We then move onto the destination cards. Each destination card has two cities depicted on it as well as a point total in the bottom right corner. The scores range from 4 to 22. Shuffle the destination cards and deal 3 to each player. Each player may choose to discard one of these cards if they so choose. Discarded destination cards are placed on the bottom of the destination card deck which is also placed near the board. But how do you know which cards to keep? During the game, you will be claiming the train routes on the board and if, at the end of the game, you have connected the two cities on the destination cards with a continuous path of trains of your color, then you win the points on the destination card. If you kept the cards but didn't claim the routes, you lose the points.

Game play: After all of that, you are ready to play. On your turn, you can do one of three things: draw destination cards,draw train cards, or claim a route.

Draw Destination Cards: Take the top three cards from the destination deck. You may then return one or two of drawn cards, but do not have to return any if you don't want to.

Draw Train Cards: Take one of the face up train cards or make a blind draw from the deck. If you take a face up card, immediately replace it with another face up card from the deck. Then if you didn't take a face up gold train card (the wild one) from one of the face up cards, you may take one more non-gold train card, either from the face up or the top card of the deck. If you draw a gold train card from the deck, it doesn't prevent you from drawing a second card.

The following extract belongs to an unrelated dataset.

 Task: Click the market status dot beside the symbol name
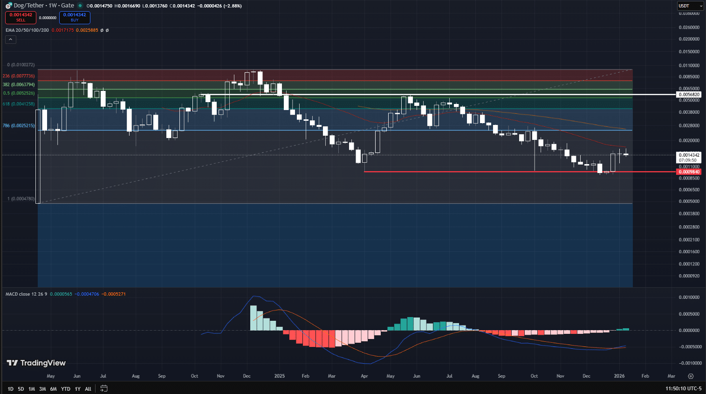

Claim a Route: To claim a route, you need to discard a number of train cards equal to the number of spaces depicted on that route on the board. If the spaces are of a color, the turned in train cards must all be of that color (or wild cards), but if the route is made up of grey spaces the color of the train cards doesn't matter as long as they all match. When you claim your route, place a train token of your color on all the spaces on that route. Some routes are double-routes, with two routes connecting two cities. When claiming these, make sure to put your trains on the correct side of the double-route as another player can use the other one. You are never allowed to use both sides of a double-route and in two and three player games, no one is allowed to use second half of the double routes.

Example time: In the picture above, four pink trains would need to be discarded to claim the route from Denver to Omaha. Being a double route, four black or four orange trains would be needed to claim the route from Denver to Kansas City. Omaha to Kansas City takes only one train card and it can be of any color.

Scoring: The only way to score points during the game is claiming routes. Depending on the length of the route, you gain a number of points. There is a handy dandy chart on the board, in the instructions and on a player guide card so you won't have to memorize this. The points gained are as follows.

A route 1 space long gains 1 point
A route 2 spaces long gains 2 points
A route 3 spaces long gains 4 points
A route 4 spaces long gains 7 points
A route 5 spaces long gains 10 points
A route 6 spaces long gains 15 points

Right after claiming your route, move your score piece along the edge of the board equal to the number of points you gain. If at the end of the game you think your score is off, you can always count up each of your routes again to make sure the points are accurate.

Ending the game: When any player ends his or her turn with 2 or less train pieces not on the board, every player (including the one who started the end game) takes one more turn. The game is then over.

End of the game scoring: At the end of the game, you take each of your destination cards and see if you have trains connecting the two cities. If you do, no matter how direct or out of the way the trail of the trains take you, score the number of points listed on the card. If not, you lose that many points. Also the player with the longest continuous route of trains gains 10 additional points. The player with the most points win.
If you would like to see some celebrities (Amy Dallen, Colin Ferguson, Anne Wheaton, and Wil Wheaton) play Ticket to Ride, you can watch it on the YouTubes here. After watching about 5 minutes of the actual game play, you should be able to play it yourself; the game is just that easy.

There are about a dozen 'other' Ticket to Ride such as Ticket to Ride: Europe or Ticket to Ride: Nordic Countries, and each are basically the same game. The boards are just different.